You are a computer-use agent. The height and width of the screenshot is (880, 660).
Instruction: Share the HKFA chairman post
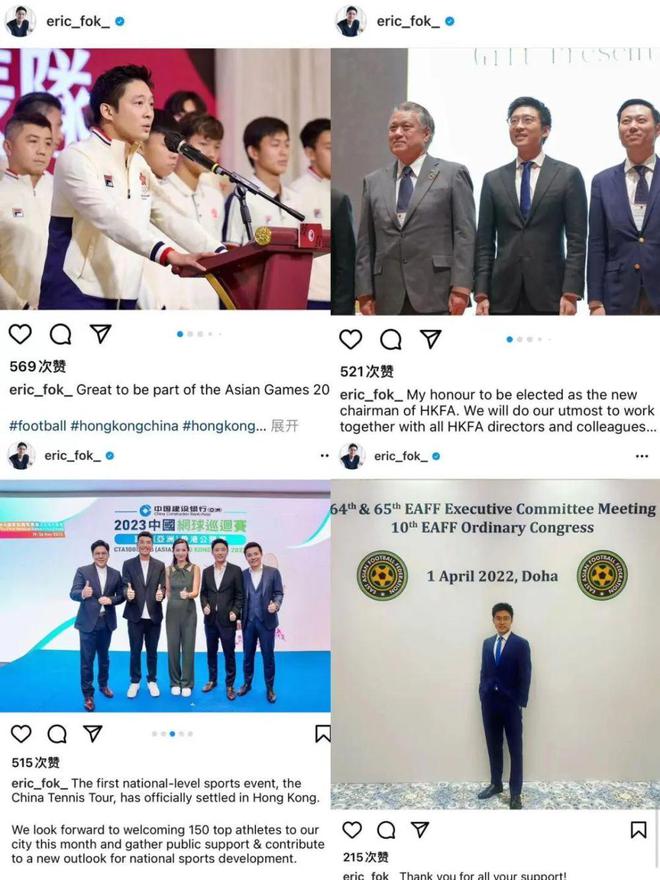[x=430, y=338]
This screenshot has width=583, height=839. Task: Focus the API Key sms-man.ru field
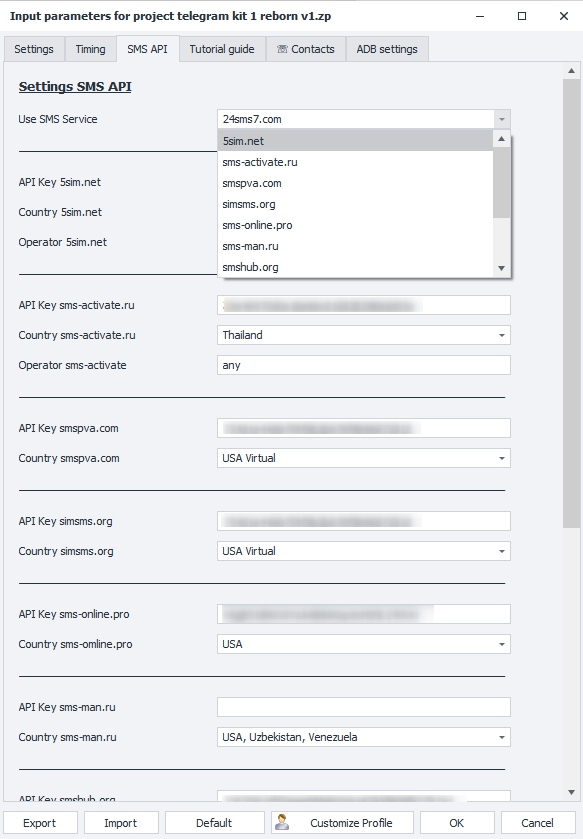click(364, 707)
^^^^^^^^^^^^^^^^
* _What is required_: Write out exactly the lines beginning with the line that holds "Instruction: Share the HKFA chairman post" and ending with the final line of the data, both ends included, without the pictures.

* _Exercise solution_:
Instruction: Share the HKFA chairman post
[x=430, y=338]
This screenshot has width=583, height=839. Task: Focus the API Key sms-man.ru field
click(364, 707)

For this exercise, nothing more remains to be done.